*** Opening INFORMATION ***
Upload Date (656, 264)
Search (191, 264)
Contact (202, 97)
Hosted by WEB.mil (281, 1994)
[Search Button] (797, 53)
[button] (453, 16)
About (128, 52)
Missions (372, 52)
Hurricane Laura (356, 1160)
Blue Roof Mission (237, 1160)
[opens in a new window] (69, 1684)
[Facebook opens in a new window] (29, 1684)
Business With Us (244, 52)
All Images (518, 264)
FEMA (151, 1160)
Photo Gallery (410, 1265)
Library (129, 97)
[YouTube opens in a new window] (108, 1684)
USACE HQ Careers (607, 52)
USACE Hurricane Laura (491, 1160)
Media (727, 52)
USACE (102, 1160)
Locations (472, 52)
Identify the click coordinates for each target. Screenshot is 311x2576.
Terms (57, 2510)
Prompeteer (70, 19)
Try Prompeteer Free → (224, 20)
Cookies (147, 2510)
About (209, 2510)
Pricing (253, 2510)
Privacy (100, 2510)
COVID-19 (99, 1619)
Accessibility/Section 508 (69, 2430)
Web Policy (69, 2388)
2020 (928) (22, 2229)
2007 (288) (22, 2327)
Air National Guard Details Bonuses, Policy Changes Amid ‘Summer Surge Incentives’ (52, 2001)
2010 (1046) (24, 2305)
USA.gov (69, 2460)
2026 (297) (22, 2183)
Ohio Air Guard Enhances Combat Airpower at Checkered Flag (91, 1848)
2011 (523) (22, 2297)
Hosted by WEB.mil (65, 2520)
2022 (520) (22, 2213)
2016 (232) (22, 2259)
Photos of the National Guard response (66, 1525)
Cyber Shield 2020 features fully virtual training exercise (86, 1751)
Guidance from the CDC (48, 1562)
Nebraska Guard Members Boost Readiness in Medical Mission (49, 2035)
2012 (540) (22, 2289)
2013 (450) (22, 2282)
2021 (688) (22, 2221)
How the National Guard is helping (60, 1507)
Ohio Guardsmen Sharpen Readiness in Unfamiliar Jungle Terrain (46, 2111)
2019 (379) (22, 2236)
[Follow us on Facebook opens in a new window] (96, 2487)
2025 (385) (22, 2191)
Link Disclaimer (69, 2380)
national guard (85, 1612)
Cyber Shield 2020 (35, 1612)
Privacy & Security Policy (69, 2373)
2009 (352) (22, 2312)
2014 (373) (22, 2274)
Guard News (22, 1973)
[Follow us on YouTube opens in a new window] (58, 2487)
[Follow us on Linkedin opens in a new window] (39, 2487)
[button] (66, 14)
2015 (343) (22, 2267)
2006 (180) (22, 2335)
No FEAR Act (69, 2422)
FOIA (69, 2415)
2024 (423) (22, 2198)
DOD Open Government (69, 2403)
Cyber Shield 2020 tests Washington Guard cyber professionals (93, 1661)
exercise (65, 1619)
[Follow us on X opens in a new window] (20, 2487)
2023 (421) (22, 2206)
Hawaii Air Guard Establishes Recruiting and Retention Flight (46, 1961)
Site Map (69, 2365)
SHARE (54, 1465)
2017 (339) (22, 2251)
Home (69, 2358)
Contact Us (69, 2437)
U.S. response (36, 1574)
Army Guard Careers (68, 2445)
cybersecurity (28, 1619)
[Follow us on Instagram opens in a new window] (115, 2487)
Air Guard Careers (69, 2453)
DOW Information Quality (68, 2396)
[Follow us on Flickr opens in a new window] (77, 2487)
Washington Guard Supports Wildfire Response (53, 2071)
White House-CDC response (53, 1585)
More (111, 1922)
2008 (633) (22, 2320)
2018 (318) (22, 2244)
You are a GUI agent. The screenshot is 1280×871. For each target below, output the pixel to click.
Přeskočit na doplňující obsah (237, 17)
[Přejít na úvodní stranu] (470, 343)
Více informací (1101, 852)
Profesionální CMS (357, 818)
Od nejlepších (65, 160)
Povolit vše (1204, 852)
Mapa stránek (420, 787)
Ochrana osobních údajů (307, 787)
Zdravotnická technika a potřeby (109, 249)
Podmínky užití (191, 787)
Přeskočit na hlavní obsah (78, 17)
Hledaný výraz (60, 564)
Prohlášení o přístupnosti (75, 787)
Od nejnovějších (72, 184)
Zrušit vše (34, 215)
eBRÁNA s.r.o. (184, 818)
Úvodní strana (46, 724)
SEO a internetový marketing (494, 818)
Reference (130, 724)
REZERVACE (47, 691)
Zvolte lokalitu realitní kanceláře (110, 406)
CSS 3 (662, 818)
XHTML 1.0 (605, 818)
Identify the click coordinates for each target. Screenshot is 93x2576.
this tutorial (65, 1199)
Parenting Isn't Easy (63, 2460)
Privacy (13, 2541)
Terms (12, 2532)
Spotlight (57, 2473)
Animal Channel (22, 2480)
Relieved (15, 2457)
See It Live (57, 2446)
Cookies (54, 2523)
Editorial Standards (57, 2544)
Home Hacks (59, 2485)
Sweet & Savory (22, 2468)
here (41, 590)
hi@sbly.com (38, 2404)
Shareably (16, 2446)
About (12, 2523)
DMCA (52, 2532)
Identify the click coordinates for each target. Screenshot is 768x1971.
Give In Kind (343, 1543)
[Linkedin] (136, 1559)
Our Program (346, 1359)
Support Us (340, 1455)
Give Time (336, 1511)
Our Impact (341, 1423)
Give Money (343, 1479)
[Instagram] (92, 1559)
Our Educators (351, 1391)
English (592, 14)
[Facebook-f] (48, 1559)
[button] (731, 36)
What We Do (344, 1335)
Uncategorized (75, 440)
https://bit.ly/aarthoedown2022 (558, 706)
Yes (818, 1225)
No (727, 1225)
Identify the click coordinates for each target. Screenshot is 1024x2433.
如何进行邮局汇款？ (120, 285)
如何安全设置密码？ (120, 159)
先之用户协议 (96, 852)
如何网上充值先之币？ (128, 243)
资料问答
*** Closing INFORMATION ***
WHAT YOU ARE ASKED TO DO
With both ends included, please retype exactly the lines from the line containing "Uncategorized (75, 440)" to the final line of the data.

SOLUTION FOR THIS TASK
Uncategorized (75, 440)
https://bit.ly/aarthoedown2022 (558, 706)
Yes (818, 1225)
No (727, 1225)
Identify the click coordinates for each target. Screenshot is 1024x2433.
如何进行邮局汇款？ (120, 285)
如何安全设置密码？ (120, 159)
先之用户协议 (96, 852)
如何网上充值先之币？ (128, 243)
资料问答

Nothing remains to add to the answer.